2. Busk for charity. (A “busker” is a street musician.) For instance, set up your digital piano at the entrance of a grocery store. Put up a sign that says, “Music Feeds the Soul, but Food Feeds the Hungry! Please Donate to Our Food Drive!" Donate the collected food to a local food bank. This is good for the charity and good for you! (Be sure to secure permission from the store first.)
Or, consider participating in a program like this one: Musequality’s World Busk starts next Monday and lasts a week. It raises money for music projects that benefit some of the poorest children in the world.
Be sure to have a second poster up with the name of your studio, and possibly the names of your performers. In my case, I'd probably also post a picture of myself teaching a student on my studio piano just to show potential students that I don't routinely teach on a digital!
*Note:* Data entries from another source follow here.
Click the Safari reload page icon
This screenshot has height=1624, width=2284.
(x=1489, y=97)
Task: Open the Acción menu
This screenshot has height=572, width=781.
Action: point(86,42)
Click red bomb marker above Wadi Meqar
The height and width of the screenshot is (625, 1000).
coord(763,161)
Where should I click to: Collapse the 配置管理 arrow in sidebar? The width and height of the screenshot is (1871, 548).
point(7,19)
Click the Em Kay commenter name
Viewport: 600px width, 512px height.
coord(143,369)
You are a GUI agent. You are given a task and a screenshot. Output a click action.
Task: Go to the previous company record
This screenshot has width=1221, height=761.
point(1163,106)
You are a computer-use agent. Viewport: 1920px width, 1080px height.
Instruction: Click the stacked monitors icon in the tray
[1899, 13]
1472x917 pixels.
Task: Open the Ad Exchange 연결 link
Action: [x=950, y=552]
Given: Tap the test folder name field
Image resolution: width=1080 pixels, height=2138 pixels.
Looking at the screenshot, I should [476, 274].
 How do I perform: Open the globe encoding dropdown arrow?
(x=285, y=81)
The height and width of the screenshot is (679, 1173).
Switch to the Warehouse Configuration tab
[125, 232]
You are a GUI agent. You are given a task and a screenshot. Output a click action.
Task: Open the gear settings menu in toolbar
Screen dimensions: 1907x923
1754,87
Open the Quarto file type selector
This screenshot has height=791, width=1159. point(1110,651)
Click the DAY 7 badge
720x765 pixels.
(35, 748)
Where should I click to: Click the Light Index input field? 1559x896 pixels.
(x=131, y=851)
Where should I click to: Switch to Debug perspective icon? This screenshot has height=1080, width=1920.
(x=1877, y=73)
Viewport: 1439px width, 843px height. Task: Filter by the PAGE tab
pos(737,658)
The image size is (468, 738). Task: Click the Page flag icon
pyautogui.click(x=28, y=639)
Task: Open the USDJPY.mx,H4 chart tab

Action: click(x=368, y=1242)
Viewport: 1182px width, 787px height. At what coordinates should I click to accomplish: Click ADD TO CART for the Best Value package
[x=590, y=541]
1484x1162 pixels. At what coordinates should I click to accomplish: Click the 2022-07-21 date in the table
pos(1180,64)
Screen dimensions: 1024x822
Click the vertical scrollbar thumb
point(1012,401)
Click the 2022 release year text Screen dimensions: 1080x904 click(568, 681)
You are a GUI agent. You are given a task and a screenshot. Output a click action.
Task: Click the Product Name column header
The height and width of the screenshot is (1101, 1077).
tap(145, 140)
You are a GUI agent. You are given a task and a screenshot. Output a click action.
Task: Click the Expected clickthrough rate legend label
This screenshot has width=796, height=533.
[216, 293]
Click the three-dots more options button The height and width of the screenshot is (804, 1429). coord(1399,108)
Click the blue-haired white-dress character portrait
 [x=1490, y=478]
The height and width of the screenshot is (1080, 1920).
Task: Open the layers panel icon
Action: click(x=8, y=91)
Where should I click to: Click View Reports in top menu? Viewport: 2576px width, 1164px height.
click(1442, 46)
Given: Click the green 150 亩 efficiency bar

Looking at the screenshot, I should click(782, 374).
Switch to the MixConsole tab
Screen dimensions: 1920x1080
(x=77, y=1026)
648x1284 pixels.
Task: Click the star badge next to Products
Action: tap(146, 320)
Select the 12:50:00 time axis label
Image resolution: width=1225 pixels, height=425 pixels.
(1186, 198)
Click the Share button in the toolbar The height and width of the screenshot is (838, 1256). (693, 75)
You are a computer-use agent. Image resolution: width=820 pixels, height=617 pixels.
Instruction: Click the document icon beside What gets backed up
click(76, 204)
3. Participate in another community event that will publicize your involvement. For instance, my studio once participated in a Children’s Book Festival sponsored by the area library system. We presented a recital at the local library, choosing pieces that would coordinate with books by the authors featured at the festival that year. My studio’s name was on all of the library's publicity for the book festival. You could do this with even 5 students, giving each one 2 pieces and playing something yourself.
Now, how do you get it in the newspaper? Write a press release about your upcoming event and submit it at least a week prior, and follow up with a phone call. If you're lucky, maybe they'll send out someone to cover it, but be prepared to play the role of reporter yourself. Take a camera and get good digital pictures. Afterwards, write another press release, and submit it with your pictures the morning after your event, if not the same day. Newspapers don’t like old news. Be sure to include the names of everyone in the pictures. (How to write a press release.) Keep your press release short and proofread it like crazy. The less work involved for the paper to edit your work, the more likely they'll bother with it.
Of course, you should also publicize it yourself on your blog, on Facebook, and on Twitter where you've been steadily building local connections.
If you use your imagination, you can come up with good ideas for doing something unique and newsworthy. Have any of you ever done something unique that attracted media attention?